Synthetic high-density lipoprotein nanodiscs for personalized immunotherapy against gliomas

Purpose: Gliomas are brain tumors with dismal prognoses. The standard-of-care treatments for gliomas include surgical resection, radiation, and temozolomide administration; however, they have been ineffective in providing significant increases in median survival. Antigen-specific cancer vaccines and immune checkpoint blockade may provide promising immunotherapeutic therapeutic approaches for gliomas. Experimental Design: Here, we have developed immunotherapy delivery vehicles based on synthetic high-density lipoprotein (sHDL) loaded with CpG, a Toll-like receptor 9 agonist, and tumor-specific neoantigens (NeoAgs) to target gliomas and elicit immune-mediated tumor regression. Results: We demonstrate that vaccination with NeoAg peptide-sHDL/CpG cocktail in combination with anti-PDL1 immune checkpoint blocker elicits robust NeoAg-specific T cell responses against GL261 cells and eliminated established orthotopic GL261 glioma in 33% of mice. Mice remained tumor free upon tumor cell re-challenge in the contralateral hemisphere, indicating the development of immunological memory.
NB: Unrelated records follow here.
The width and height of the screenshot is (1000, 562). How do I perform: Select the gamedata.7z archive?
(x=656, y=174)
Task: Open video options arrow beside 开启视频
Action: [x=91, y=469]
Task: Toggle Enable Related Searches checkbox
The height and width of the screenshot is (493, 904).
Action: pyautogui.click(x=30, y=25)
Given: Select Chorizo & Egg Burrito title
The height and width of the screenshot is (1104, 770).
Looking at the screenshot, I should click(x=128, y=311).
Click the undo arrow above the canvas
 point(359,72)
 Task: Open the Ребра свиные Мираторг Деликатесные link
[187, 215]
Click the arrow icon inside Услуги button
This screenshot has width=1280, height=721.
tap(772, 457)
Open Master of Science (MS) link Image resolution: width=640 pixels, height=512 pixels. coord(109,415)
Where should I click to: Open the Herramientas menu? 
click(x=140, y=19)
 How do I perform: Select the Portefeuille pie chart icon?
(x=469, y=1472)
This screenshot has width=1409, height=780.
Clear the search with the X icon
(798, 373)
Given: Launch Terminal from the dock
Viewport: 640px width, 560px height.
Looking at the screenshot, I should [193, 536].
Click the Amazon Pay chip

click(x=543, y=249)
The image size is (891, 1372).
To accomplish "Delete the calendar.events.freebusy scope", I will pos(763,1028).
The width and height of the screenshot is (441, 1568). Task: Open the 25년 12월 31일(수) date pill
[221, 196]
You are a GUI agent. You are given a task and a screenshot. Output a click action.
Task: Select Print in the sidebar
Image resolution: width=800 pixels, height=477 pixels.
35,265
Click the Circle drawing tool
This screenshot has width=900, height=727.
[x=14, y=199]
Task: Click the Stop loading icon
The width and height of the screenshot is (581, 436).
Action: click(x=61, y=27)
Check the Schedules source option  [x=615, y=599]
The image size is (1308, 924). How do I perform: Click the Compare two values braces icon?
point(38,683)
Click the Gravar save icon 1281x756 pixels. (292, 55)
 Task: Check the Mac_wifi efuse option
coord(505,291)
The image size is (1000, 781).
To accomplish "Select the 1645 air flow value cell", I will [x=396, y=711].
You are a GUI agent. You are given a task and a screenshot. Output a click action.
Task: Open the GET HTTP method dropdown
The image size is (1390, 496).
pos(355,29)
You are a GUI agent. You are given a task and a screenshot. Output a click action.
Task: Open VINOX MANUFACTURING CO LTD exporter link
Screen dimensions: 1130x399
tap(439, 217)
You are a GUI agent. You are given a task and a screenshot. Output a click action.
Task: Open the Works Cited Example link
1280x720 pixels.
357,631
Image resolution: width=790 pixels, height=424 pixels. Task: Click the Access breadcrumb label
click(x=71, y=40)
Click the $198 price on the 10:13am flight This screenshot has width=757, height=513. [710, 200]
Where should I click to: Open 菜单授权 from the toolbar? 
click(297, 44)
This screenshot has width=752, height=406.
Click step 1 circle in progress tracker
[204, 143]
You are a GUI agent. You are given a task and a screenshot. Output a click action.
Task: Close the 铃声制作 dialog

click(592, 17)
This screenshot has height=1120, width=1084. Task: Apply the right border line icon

Moreover, in a genetically engineered murine model of orthotopic mutant IDH1 (mIDH1) glioma, sHDL vaccination with mutant IDH1 NeoAg eliminated glioma in 30% of animals and significantly extended the animal survival, demonstrating the versatility of our approach in multiple glioma models. Conclusions: Overall, our strategy provides a general roadmap for combination immunotherapy against gliomas and other cancer types.